KI schafft mehr Kapazitäten und ermöglicht auch das Erforschen seltener Krankheiten, die heute finanziell noch unattraktiv sind.
Wie sich das Gesundheitssystem verändert
Solche und weitere Anwendungsgebiete werden die Art und Weise, wie wir weltweit mit Krankheiten umgehen, vermutlich so entscheidend verändern wie unser Kommunikationsverhalten seit der Etablierung des Smartphones angepasst wurde. Die grosse Hoffnung ist, dass ein durch KI gestütztes Gesundheitssystem die Schere zwischen Arm und Reich reduziert, weil insgesamt mehr Kapazitäten geschaffen werden und die rasch voranschreitende Technologie die Kosten massiv reduziert. Damit könnten auch seltene Krankheiten erforscht werden, die heute finanziell noch unattraktiv sind. KI kann dazu beitragen, den Pflegenotstand, die explodierenden Gesundheitskosten und die steigende Antibiotikaresistenz zu entschärfen. Im Allgemeinen wird Prävention an Bedeutung gewinnen — sei es durch frühzeitige Risikoabklärungen oder mithilfe technologischer Gadgets, die uns mit gesundheitsfördernden Tipps versorgen.
Die Befürchtung, dass der Mensch in diesem System irgendwann obsolet wird, stösst dabei auf wenig fruchtbaren Boden. Er bleibt für unsere menschlichen Bedürfnisse zentral: Wir brauchen ein empathisches Gegenüber, um Vertrauen aufzubauen und uns aufgehoben zu fühlen. Indem die Maschine dem Menschen zeitraubende Aufgaben abnimmt, bleibt — hoffentlich — mehr Zeit für Gespräche und Pflege.
┄┄┄┄┄┄┄┄┄┄
__AUFGABEN__:
**A.** Erkläre in ein bis drei Sätzen, weshalb der Mensch laut Seitentext in einem KI-gestützten Gesundheitssystem zentral bleibt.
**B.** Schreibe aus dem Seitentext wörtlich den Abschnitt ab, der bei „Die Befürchtung, dass“ beginnt und bei „Gespräche und Pflege.“ endet.

__QUELLDATEN__:
┄┄┄┄┄┄┄┄┄┄
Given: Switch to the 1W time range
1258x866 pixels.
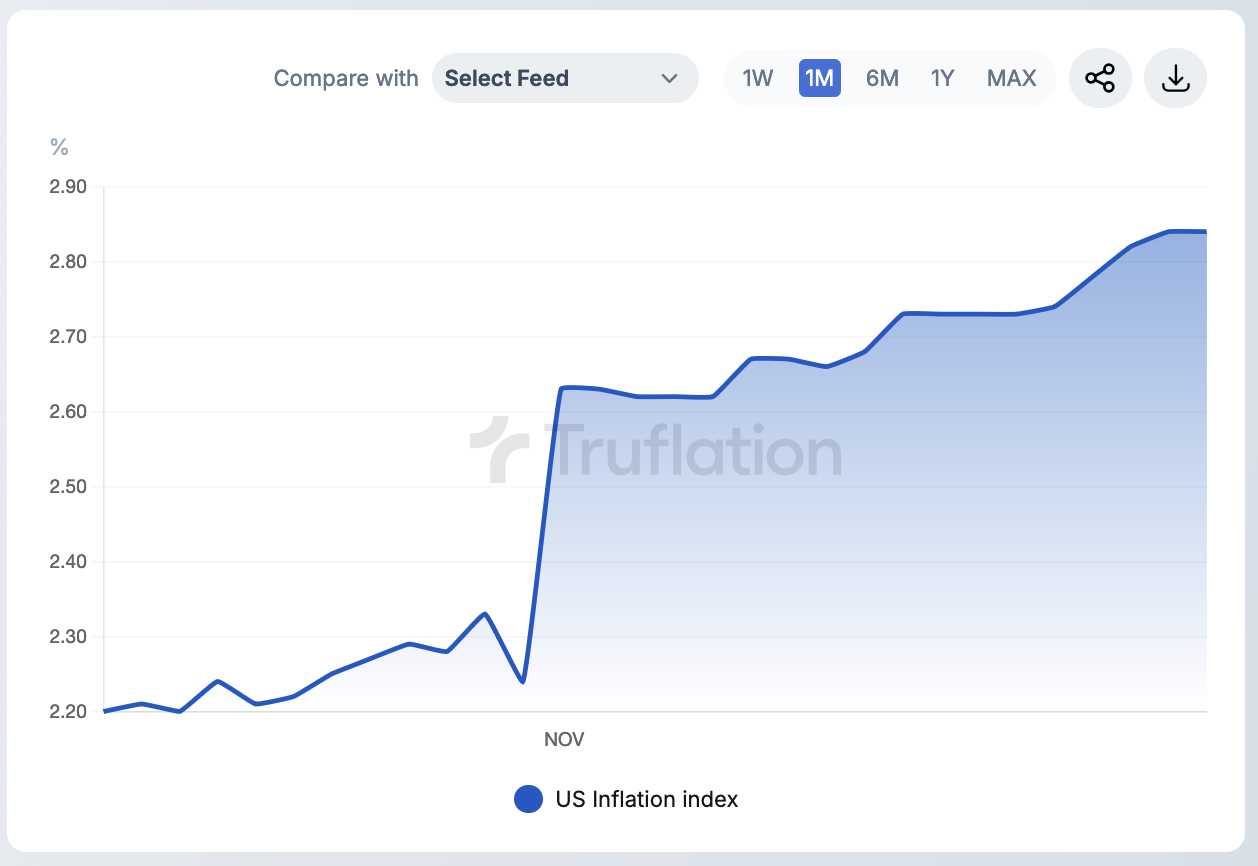Looking at the screenshot, I should (x=757, y=78).
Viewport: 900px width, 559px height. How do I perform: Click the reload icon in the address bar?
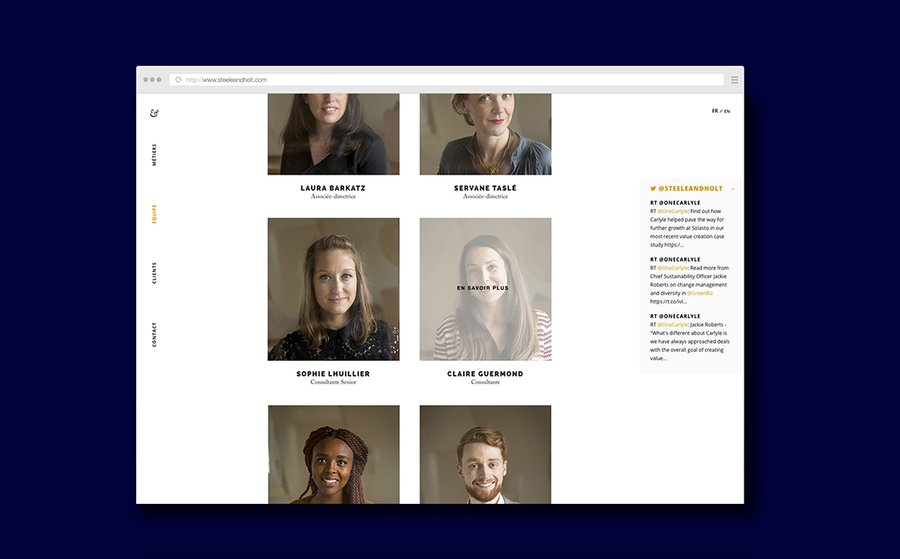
┄┄┄┄┄┄┄┄┄┄
__ANTWORTEN JE PUNKT__:
**A.** Der Mensch bleibt zentral, weil wir für unsere menschlichen Bedürfnisse ein empathisches Gegenüber brauchen. Nur so können wir Vertrauen aufbauen und uns aufgehoben fühlen.

**B.**
Die Befürchtung, dass der Mensch in diesem System irgendwann obsolet wird, stösst dabei auf wenig fruchtbaren Boden. Er bleibt für unsere menschlichen Bedürfnisse zentral: Wir brauchen ein empathisches Gegenüber, um Vertrauen aufzubauen und uns aufgehoben zu fühlen. Indem die Maschine dem Menschen zeitraubende Aufgaben abnimmt, bleibt — hoffentlich — mehr Zeit für Gespräche und Pflege.